* **TASK DESCRIPTION**:
Continue the guide to SBA loans below, picking up right after its last sentence.

* **SOURCE DOCUMENT**:

SBA Loans

The Complete Guide to SBA Loans: Requirements, Process, and Pros & Cons

JW

Jennifer Walsh

SBA Financing Specialist

11 min read

February 12, 2025

SBA loans offer the lowest rates in small business lending — but the application process intimidates many business owners. This complete guide demystifies SBA financing and shows you how to maximize your approval chances.

What Makes SBA Loans Different from Other Business Financing?

The U.S. Small Business Administration doesn't lend money directly to businesses. Instead, it guarantees a portion of loans made by approved banks and lenders — typically 75–85% of the loan amount. This government guarantee dramatically reduces the lender's risk, enabling them to offer terms that would be impossible on a conventional basis: lower rates, longer terms, and more flexible requirements than traditional commercial loans.

* **DATA EXCERPTS**:
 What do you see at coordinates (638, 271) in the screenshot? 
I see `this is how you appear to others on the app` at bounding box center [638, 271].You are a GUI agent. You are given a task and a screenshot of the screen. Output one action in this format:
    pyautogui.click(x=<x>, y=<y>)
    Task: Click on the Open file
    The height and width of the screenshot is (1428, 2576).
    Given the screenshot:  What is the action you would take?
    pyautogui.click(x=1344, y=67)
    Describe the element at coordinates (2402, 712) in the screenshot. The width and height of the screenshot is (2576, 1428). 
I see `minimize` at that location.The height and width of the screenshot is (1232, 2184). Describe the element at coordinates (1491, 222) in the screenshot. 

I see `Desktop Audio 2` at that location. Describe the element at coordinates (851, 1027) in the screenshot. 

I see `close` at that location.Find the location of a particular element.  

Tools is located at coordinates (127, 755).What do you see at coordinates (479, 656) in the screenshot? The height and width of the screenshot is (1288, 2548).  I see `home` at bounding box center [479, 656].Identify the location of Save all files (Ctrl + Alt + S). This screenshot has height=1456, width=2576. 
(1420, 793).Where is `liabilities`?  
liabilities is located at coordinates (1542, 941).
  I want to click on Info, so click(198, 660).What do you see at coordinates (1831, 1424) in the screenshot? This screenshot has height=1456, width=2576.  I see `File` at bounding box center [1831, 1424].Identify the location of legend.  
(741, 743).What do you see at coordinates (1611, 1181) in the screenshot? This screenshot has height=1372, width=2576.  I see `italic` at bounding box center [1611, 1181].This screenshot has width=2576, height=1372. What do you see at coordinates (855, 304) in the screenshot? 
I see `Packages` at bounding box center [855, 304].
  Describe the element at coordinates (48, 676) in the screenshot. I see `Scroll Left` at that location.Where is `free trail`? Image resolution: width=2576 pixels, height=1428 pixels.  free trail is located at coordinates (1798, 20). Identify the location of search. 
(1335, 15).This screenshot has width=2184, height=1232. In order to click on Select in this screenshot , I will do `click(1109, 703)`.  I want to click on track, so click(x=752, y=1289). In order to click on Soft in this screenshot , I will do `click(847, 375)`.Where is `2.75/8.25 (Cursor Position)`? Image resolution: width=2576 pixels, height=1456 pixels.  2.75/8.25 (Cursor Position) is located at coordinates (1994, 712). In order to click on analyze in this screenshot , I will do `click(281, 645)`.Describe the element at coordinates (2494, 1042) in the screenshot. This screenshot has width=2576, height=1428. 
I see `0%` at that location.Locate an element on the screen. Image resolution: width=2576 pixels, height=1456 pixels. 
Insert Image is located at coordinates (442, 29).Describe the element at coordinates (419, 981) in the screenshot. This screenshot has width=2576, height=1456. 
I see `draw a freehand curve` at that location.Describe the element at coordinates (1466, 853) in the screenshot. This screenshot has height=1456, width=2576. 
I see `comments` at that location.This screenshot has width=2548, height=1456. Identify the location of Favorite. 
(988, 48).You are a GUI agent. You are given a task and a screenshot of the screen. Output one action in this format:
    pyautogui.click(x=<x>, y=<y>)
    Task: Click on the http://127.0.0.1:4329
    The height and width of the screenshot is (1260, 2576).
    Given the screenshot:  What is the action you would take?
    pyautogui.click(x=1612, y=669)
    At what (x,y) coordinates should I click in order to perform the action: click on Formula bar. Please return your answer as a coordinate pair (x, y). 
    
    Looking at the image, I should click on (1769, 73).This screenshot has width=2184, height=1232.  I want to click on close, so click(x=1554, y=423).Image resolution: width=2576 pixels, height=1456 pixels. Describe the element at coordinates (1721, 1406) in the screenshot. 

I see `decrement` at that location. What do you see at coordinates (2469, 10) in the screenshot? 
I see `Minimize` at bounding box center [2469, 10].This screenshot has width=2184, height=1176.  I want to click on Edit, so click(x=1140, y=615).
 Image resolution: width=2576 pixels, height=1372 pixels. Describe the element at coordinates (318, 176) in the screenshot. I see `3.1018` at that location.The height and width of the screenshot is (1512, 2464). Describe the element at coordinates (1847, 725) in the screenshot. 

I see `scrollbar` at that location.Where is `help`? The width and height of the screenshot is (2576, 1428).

* **RESPONSE TO THIS TASK**:
The result is that SBA loans are consistently the most affordable small business financing available. Rates typically run 6–18% APR, terms extend up to 20 years, and amounts go up to $5 million. For businesses that qualify, the long-term cost savings compared to alternative lending products can be substantial — often six figures over the life of a larger loan. If you need funding faster than the SBA timeline allows, read our guide on SBA loan alternatives for products that fund in days rather than weeks.

The Main SBA Loan Programs

SBA 7(a) Loan — The Most Versatile

The SBA 7(a) is the most popular SBA program and the most flexible. It can be used for virtually any legitimate business purpose: working capital, equipment, inventory, real estate, business acquisition, refinancing existing debt, and more. Key parameters:

  • Maximum amount: $5,000,000
  • Maximum term: 10 years (working capital), 25 years (real estate)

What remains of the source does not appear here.